The largest series included 210 resected patients from a multicenter experience in Japan. Although reported before the era of multiagent chemotherapy, the incorporation of IORT (median dose, 25 Gy) yielded a 2-year local control rate of 83.7%.49 A more contemporary series that included only patients receiving FOLFIRINOX or gemcitabine with nab-paclitaxel as induction followed by chemoradiation was recently reported (N=68). Forty-one patients (60.3%) had resectable cancer. Of these, 22 received IORT (10 Gy) for close or positive margins, without an increase in operative morbidity. Median OS was 26.6 months for all resectable patients, 35.1 months for patients who underwent resection and IORT, and 24.5 months for patients who underwent resection alone; these differences were not statistically significant.50

Conclusions and Future Directions

Borderline resectable PDAC has increasingly been recognized as a distinct clinical entity that should be approached differently than locally advanced PDAC and resectable PDAC. A growing body of data suggest that initial or neoadjuvant therapy with chemotherapy (with or without radiation) improves all key outcomes, including resectability, R0 resection, and survival in particular. However, a key issue with the data that are used to support neoadjuvant therapy is the problem of patient selection, in particular the comparison of outcomes among similar patients who undergo chemotherapy or chemoradiation, but not surgery. In addition, the generalizability of results remains in question, as reports to date generally have come from specialized institutions rather than from community practice.

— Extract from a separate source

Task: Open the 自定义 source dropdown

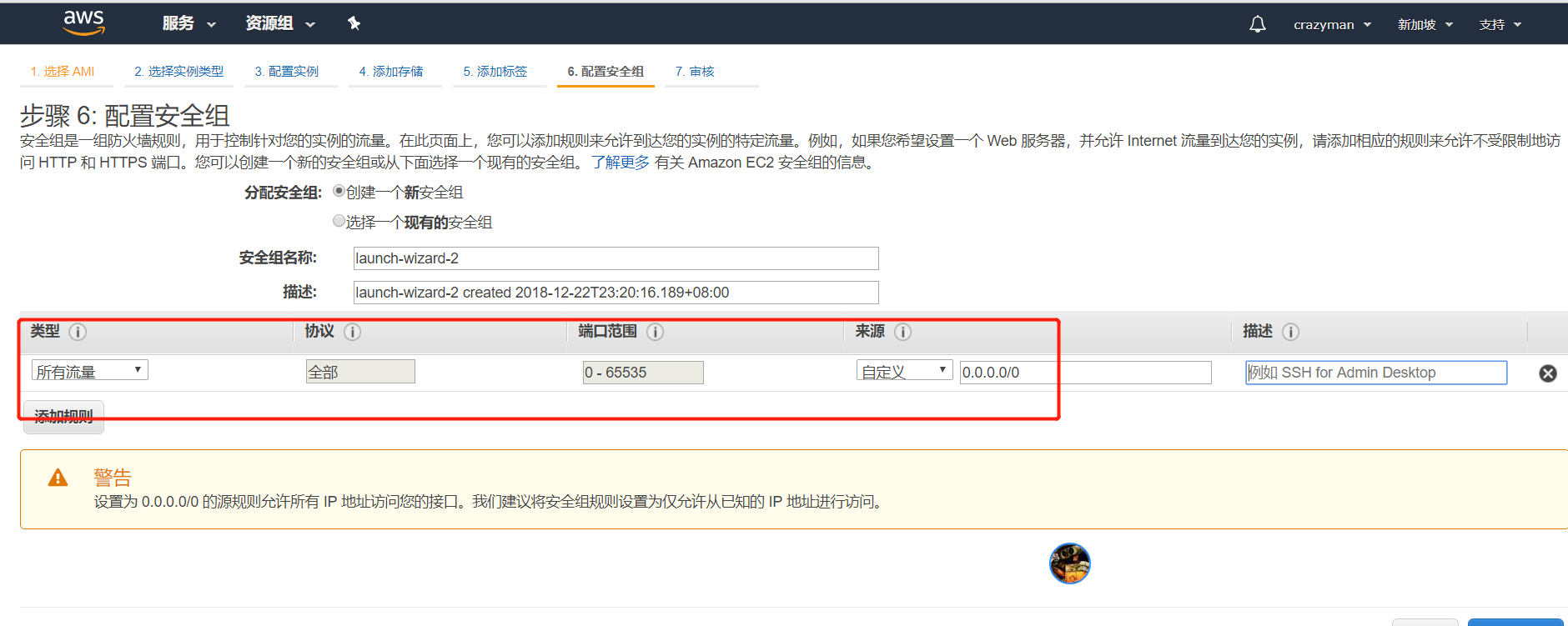Action: click(x=904, y=371)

The optimal neoadjuvant regimen remains to be defined, but with greater agreement about the definition of borderline resectable PDAC (Table), prospective trials—including Alliance A021501—are underway that are investigating a variety of neoadjuvant approaches and different treatment modalities. New chemotherapy combinations are also being explored. The PRIMUS 002 study (Looking at 2 Neo-adjuvant Treatment Regimens for Resectable and Borderline Resectable Pancreatic Cancer) is currently enrolling patients, who are then randomly assigned to FOLFOX with nab-paclitaxel alone vs nab-paclitaxel plus gemcitabine.51

As with metastatic PDAC, the development and assessment of neoadjuvant or induction therapies focuses on cytotoxic chemotherapy, given that the role of novel targeted therapies and immunotherapy at this time is largely uncertain. However, with the recognition that poly(ADP-ribose) polymerase (PARP) inhibitors have activity as maintenance therapy in metastatic PDAC, further investigation of their role in borderline resectable PDAC—with chemotherapy and/or radiation—should be contemplated.52 The results of these avenues of investigation should help obtain important data to help advance the management of BRPC. 


Dr Iannitti has received research funding and speaking fees from Angiodynamics. Drs Vadehra, Salibi, McHaffie, Sulzer, and Hwang have no conflicts to disclose.